Brexit slowdown: wages not keeping up with inflation
And despite Theresa May’s denial, Brexit is to blame.
Figures published today in the labour market report show that average regular pay (excluding bonuses) increased by 2.1% and average total pay (including bonuses) increased by 2.4%. But the report by the Office for National Statistics (ONS) said that once adjusted for inflation, average regular pay actually fell by 02% while average total pay only increased by 0.1%. This is the lowest growth rate since 2014.
Yesterday the ONS published the latest inflation figures showing a higher than expected rise to 2.7% in April. Simply put, wages are just not keeping up with price rises meaning workers have less to money to spend. This is also what the Bank of England said when it published its inflation report last week.
Since the vote to leave last year, the pound has sunk by around 17% and hasn’t recovered. This has led to rising costs for business, which has then been passed on to higher prices for consumers. In a press conference today as reported by the Guardian’s live politics blog, Theresa May denied that the Brexit vote was to blame for the slide. However, as James Ball points out in his tweet below, the evidence suggests otherwise…

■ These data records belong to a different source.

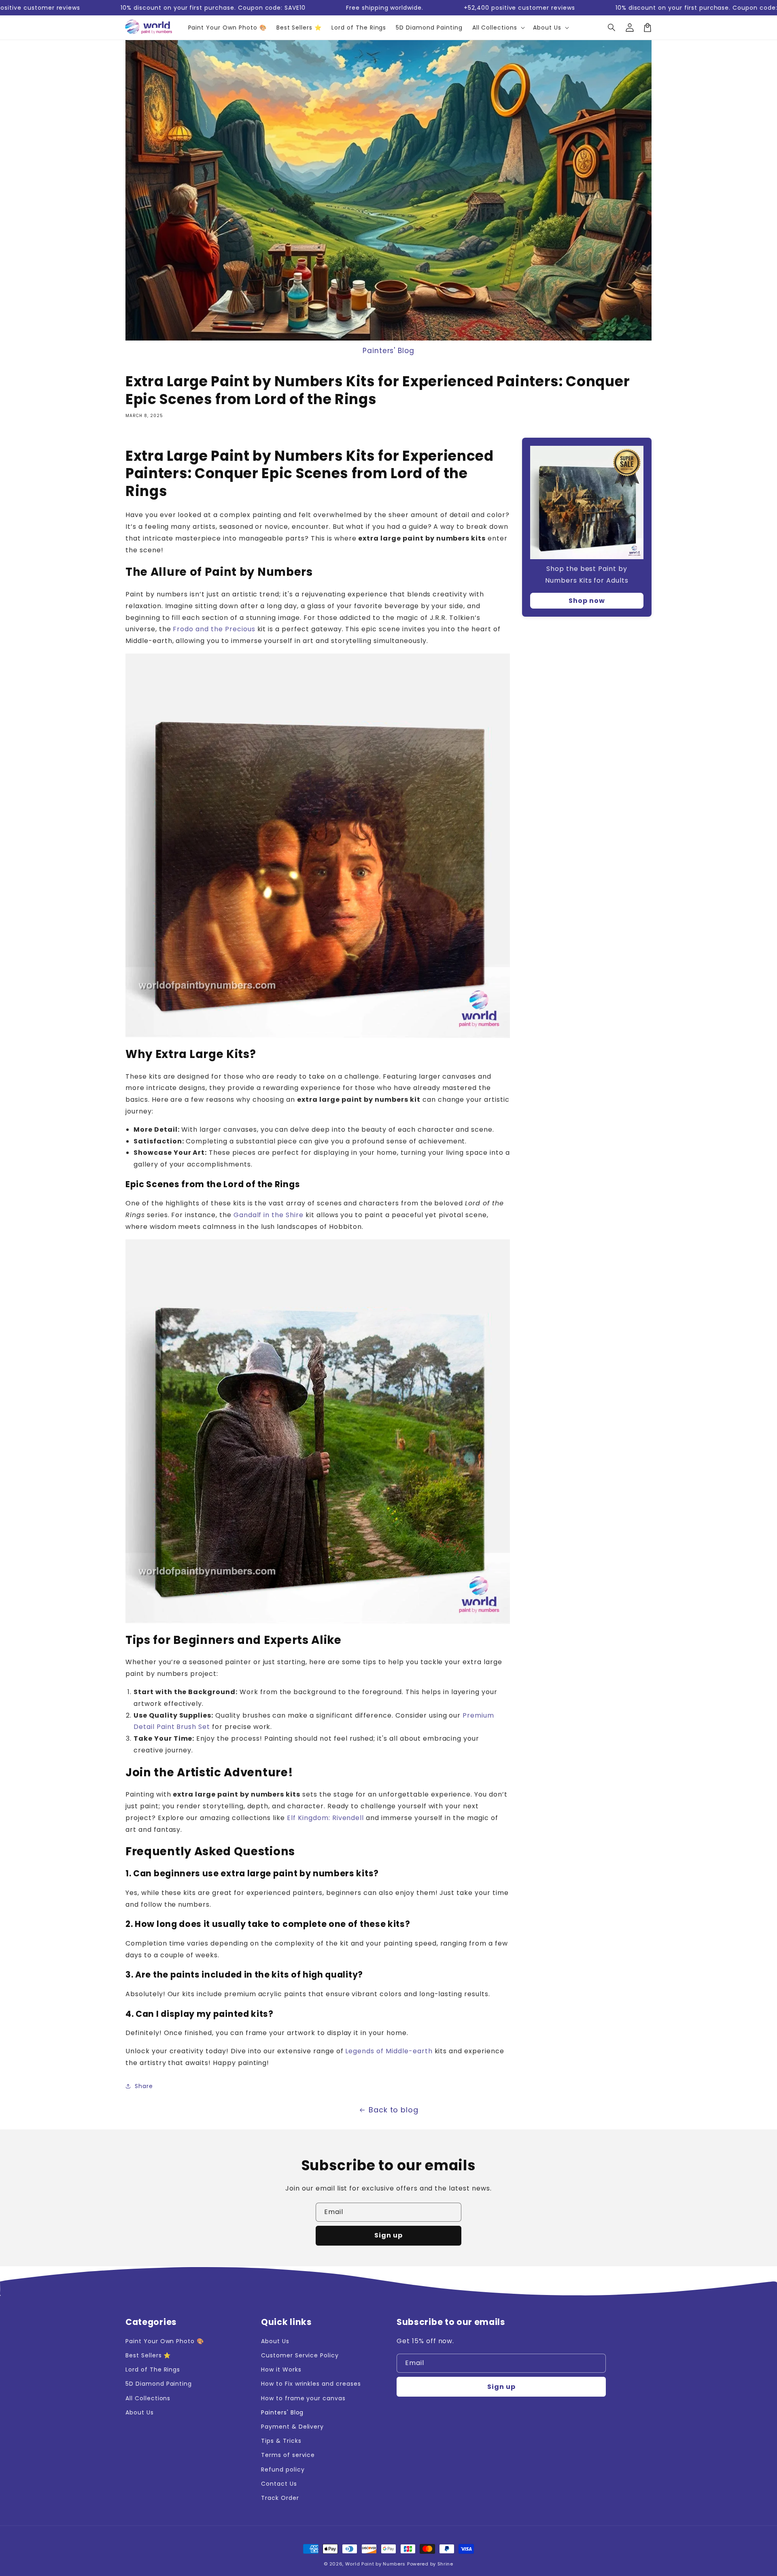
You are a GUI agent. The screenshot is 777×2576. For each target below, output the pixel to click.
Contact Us (279, 2484)
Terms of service (288, 2455)
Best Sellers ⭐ (148, 2355)
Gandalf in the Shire (269, 1215)
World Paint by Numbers (375, 2564)
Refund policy (282, 2469)
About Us (139, 2412)
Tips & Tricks (281, 2441)
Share (144, 2086)
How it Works (281, 2369)
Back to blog (394, 2110)
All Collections (147, 2398)
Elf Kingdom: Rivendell (325, 1817)
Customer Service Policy (300, 2355)
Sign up (388, 2235)
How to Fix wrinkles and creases (311, 2384)
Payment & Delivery (292, 2427)
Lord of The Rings (152, 2369)
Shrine (445, 2564)
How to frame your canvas (303, 2398)
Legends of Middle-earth (388, 2051)
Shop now (587, 600)
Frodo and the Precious (214, 629)
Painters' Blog (388, 351)
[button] (612, 27)
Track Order (280, 2498)
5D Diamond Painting (158, 2384)
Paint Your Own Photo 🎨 (164, 2341)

May: “Sterling had started to slide since before the vote came through.”
— James Ball (@jamesrbuk) 17 May 2017
Commenting on the report, the British Chamber of Commerce (BCC) said they expected the disparity between pay and price growth to increase, which is likely to impact household spending and weaken overall economic activity.
With increases in regular pay slowing again, earnings growth is now comfortably trailing behind inflation.
If the disparity between pay and price growth continues to increase as we predict, household spending is likely to slow further, weakening overall economic activity.
Suren Thiru, British Chamber of Commerce
The BCC’s Suren Thiru also warned that whilst the report showed unemployment falling and employment levels rising, this could change as “labour market indicators often lag behind the wider economy”. He added “it remains likely that employment growth will start to soften over the near-term, as more subdued economic conditions and the rising cost of doing business in the UK stifle firms’ ability to recruit”.
It’s a stark warning to politicians campaigning to restrict immigration and a reminder that if businesses are struggling to recruit, this could impact the UK’s reputation as a good place to do business.
Thiru called on the next government to “do more to close the skills gap” as well as deliver “a future immigration regime based on economic need, rather than an arbitrary migration target”. He said “this will help firms compete on a the global stage, boosting UK productivity and growth”.
We’re still waiting for Theresa May’s manifesto but she’s expected to re-commit to reducing net migration to the “tens of thousands”, despite having consistently failed to do so over the past seven years. And despite the damage to the economy that actually meeting the target would do.